AIM OF THE TASK
Write out the data exactly as given, dropping every picture.

Pixel coordinate grounding data:

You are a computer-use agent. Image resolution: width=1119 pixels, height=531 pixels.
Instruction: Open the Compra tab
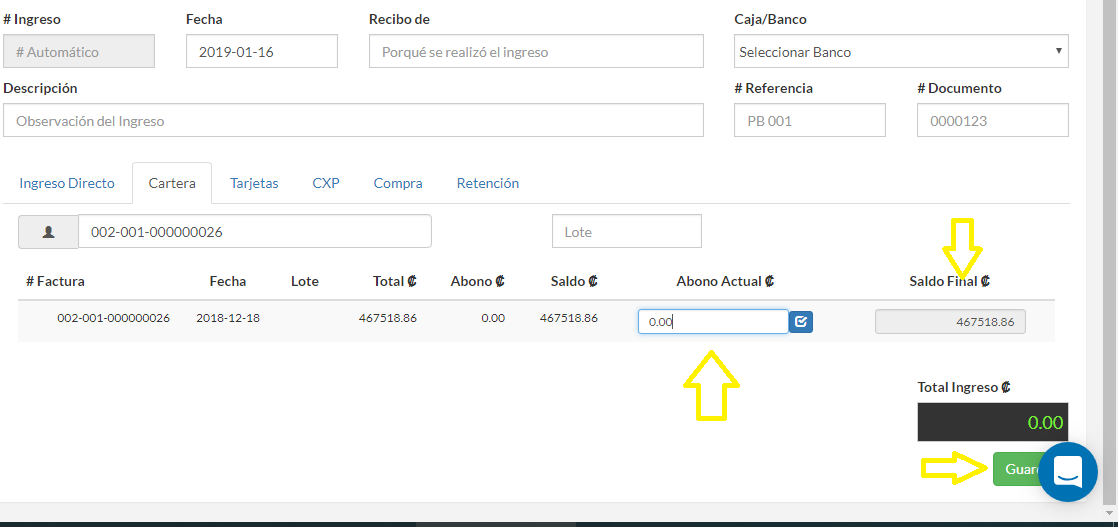point(398,183)
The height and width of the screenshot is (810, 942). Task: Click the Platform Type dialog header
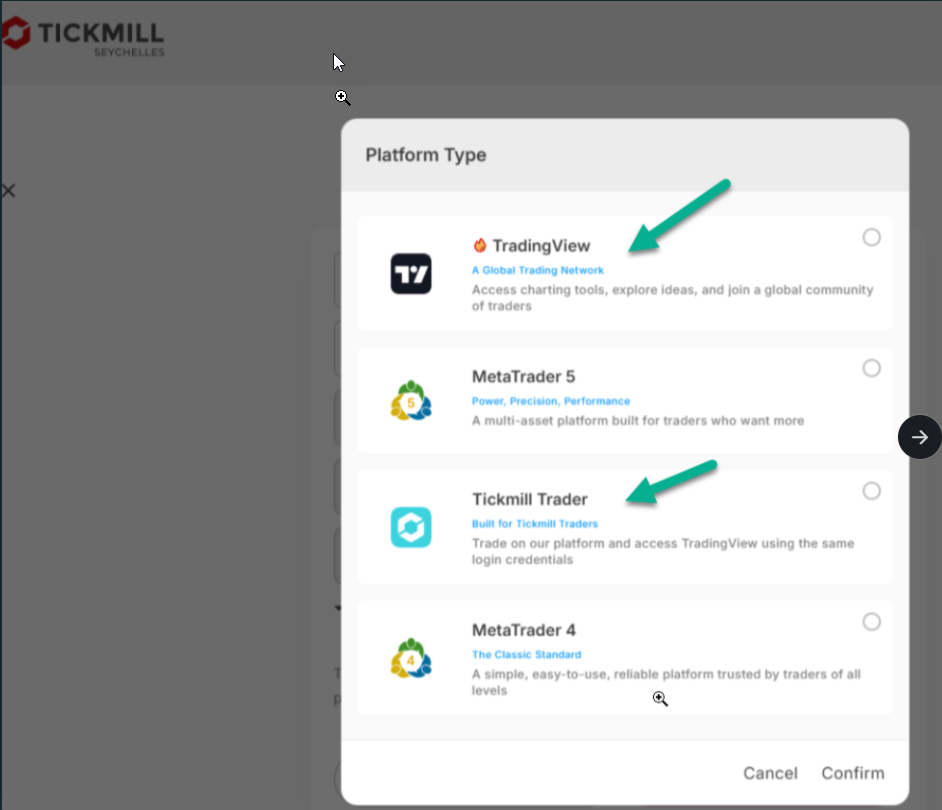[625, 155]
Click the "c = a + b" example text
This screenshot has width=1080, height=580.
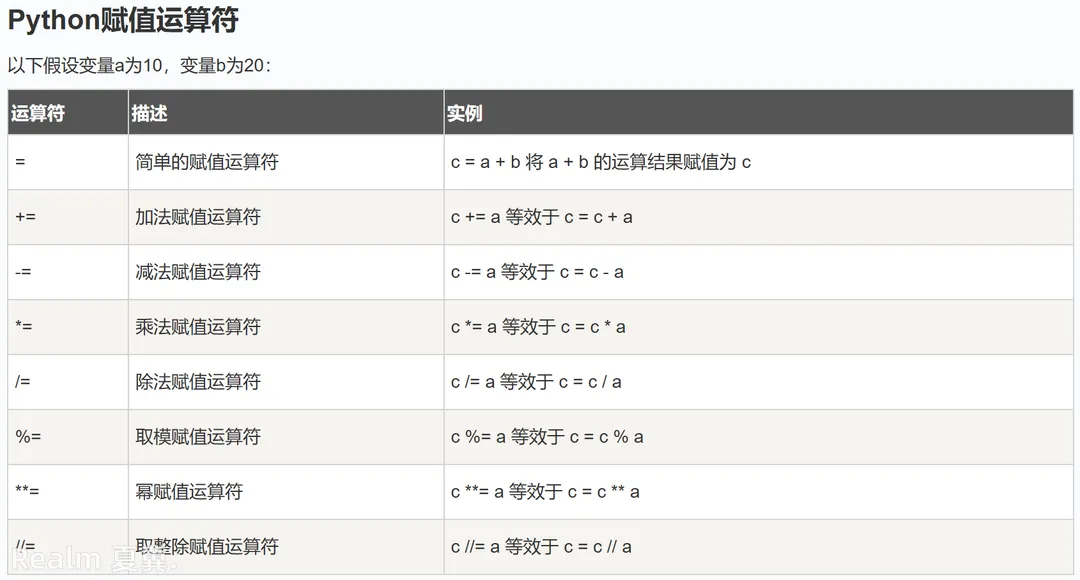(486, 162)
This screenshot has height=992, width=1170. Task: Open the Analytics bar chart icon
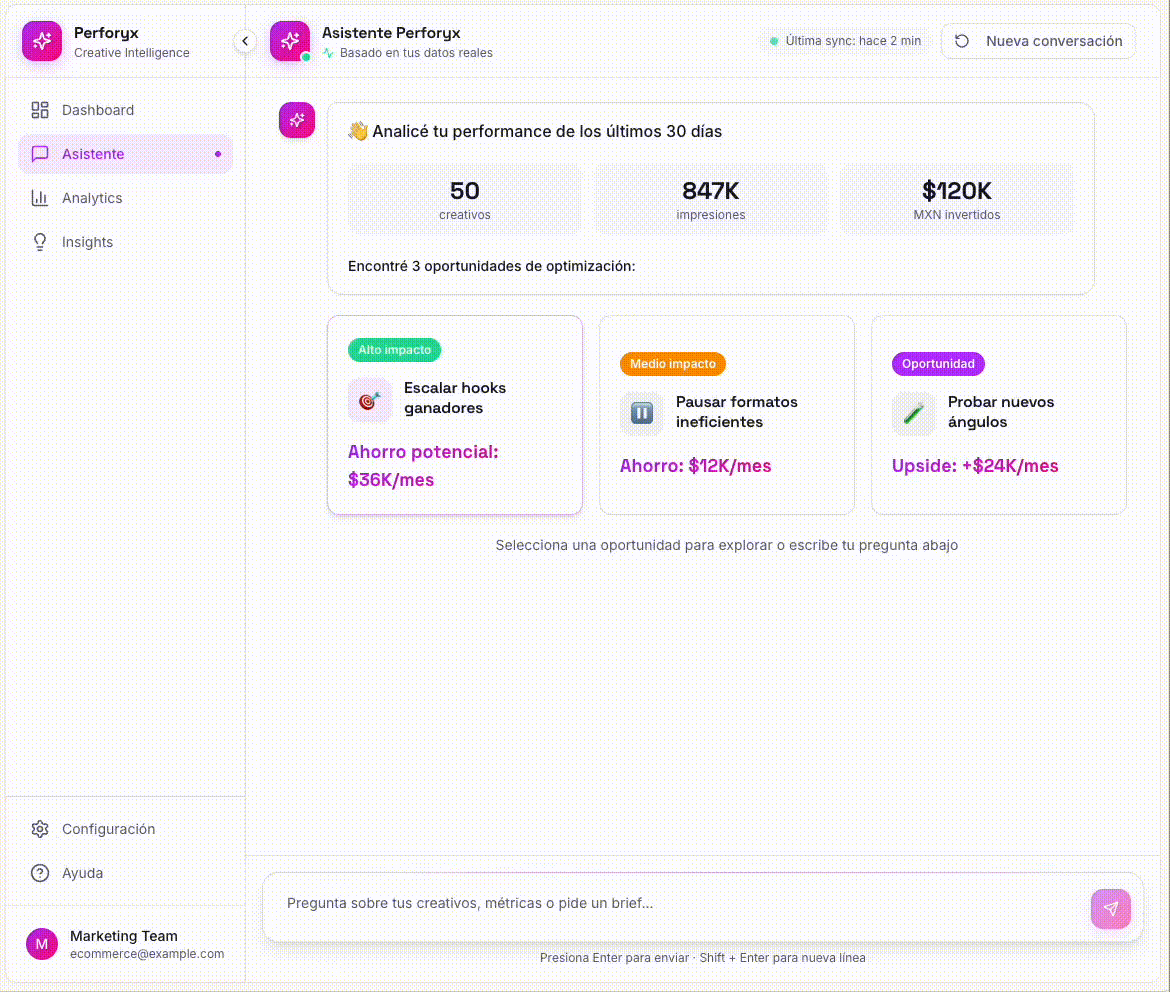coord(40,198)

TASK SOLUTION
You are a computer-use agent. Image resolution: width=1119 pixels, height=531 pixels.
Instruction: Open the Compra tab
point(398,183)
The height and width of the screenshot is (810, 942). Task: Click the Platform Type dialog header
[625, 155]
Click the "c = a + b" example text
This screenshot has width=1080, height=580.
(486, 162)
This screenshot has height=992, width=1170. Task: Open the Analytics bar chart icon
coord(40,198)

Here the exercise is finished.